WORK REQUEST »
Your answer should repeat exactly the lines from the one holding "The image size" through the end of the data, and it should contain no pictures.

TASK MATERIAL »

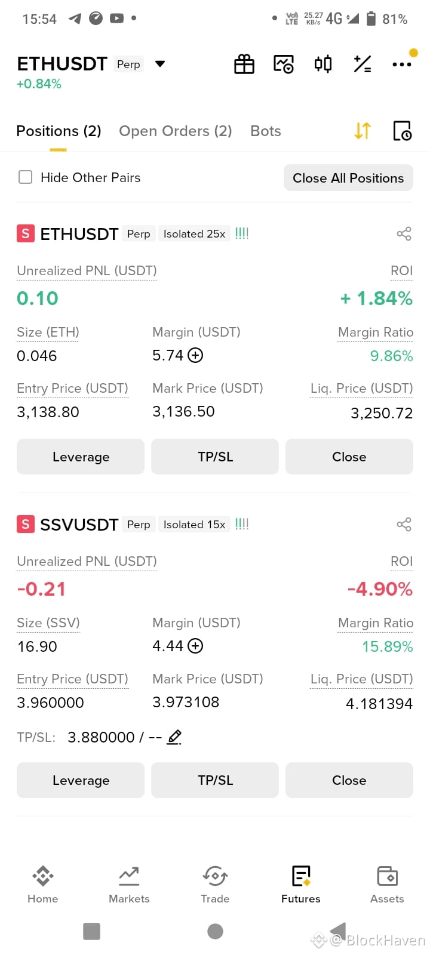Open the calculator plus-minus icon
430x955 pixels.
pyautogui.click(x=363, y=64)
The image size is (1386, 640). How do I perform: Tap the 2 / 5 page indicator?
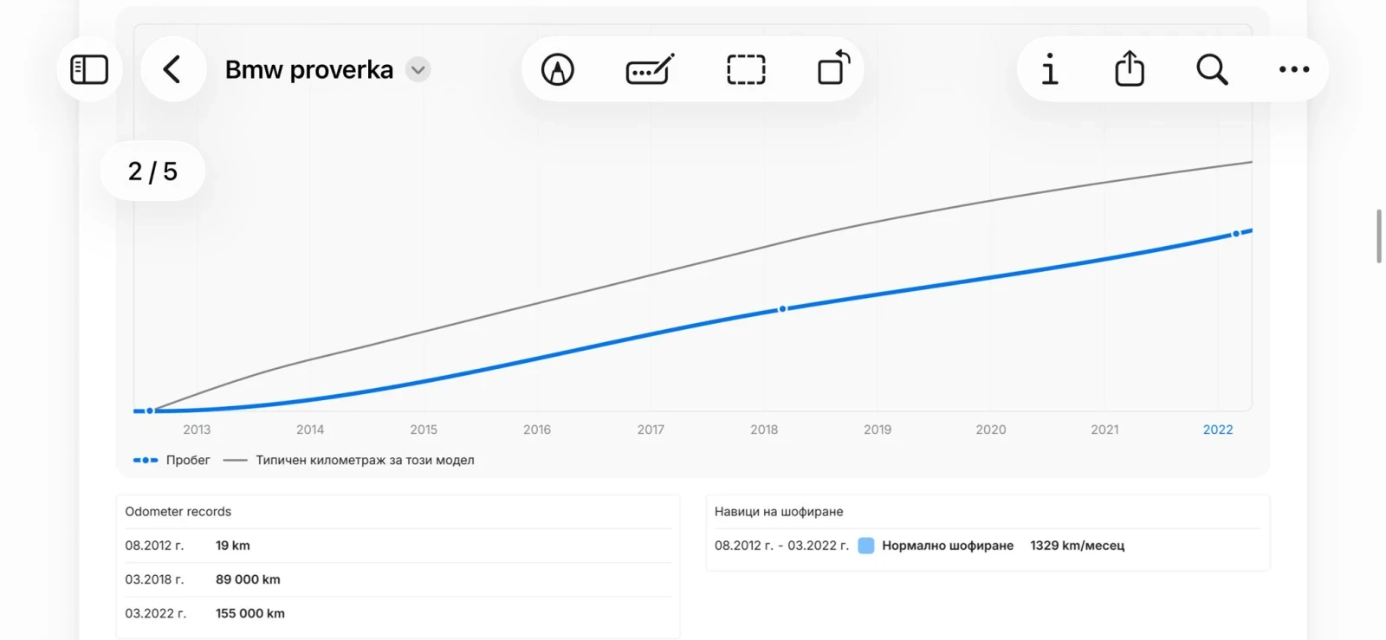(152, 171)
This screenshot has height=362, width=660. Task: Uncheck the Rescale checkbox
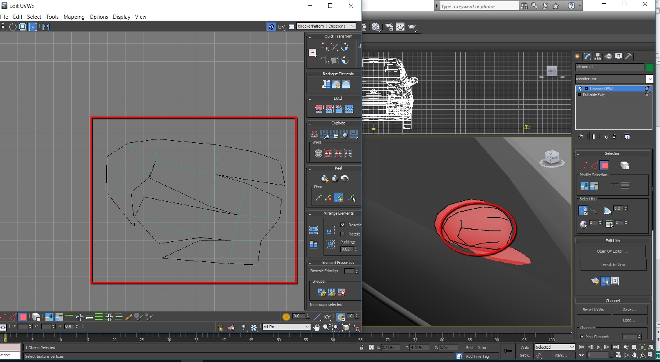(x=343, y=225)
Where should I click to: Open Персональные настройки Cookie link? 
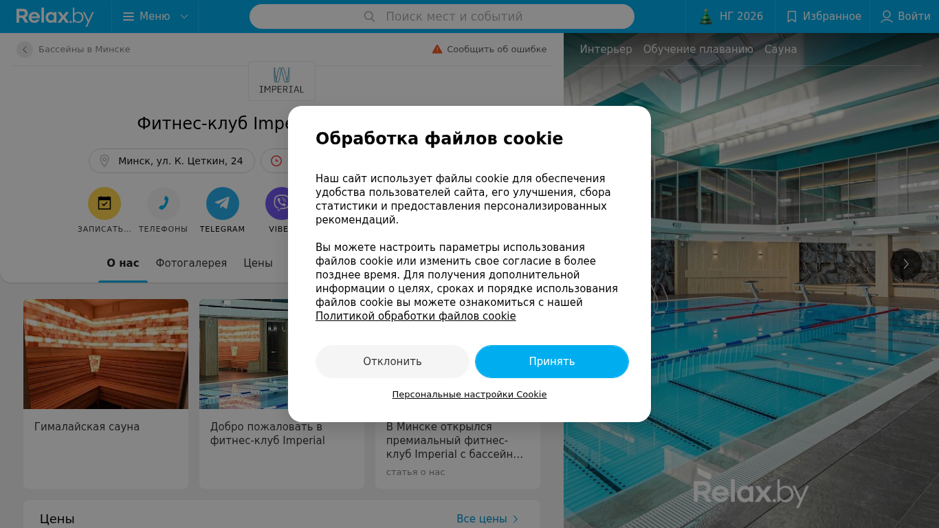[x=470, y=395]
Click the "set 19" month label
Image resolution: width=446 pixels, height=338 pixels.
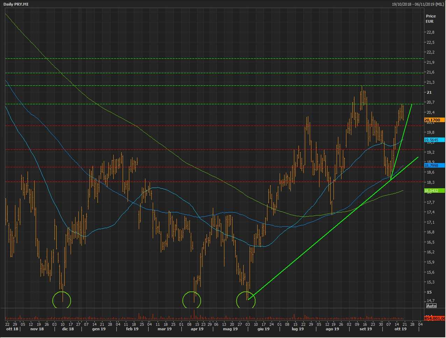point(366,329)
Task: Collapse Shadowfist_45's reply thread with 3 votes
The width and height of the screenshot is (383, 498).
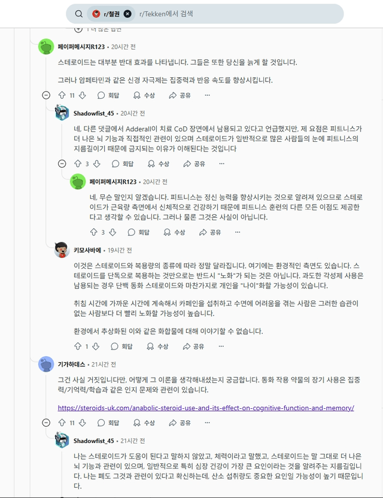Action: pos(62,163)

ANSWER BOX »
The image size is (1386, 640). How do I perform: Tap the 2 / 5 page indicator?
(152, 171)
This screenshot has height=362, width=660. Task: Uncheck the Rescale checkbox
(x=343, y=225)
Where should I click to: Open Персональные настройки Cookie link? 
[x=470, y=395]
Click the "set 19" month label
Image resolution: width=446 pixels, height=338 pixels.
point(366,329)
Task: Collapse Shadowfist_45's reply thread with 3 votes
The width and height of the screenshot is (383, 498).
Action: pos(62,163)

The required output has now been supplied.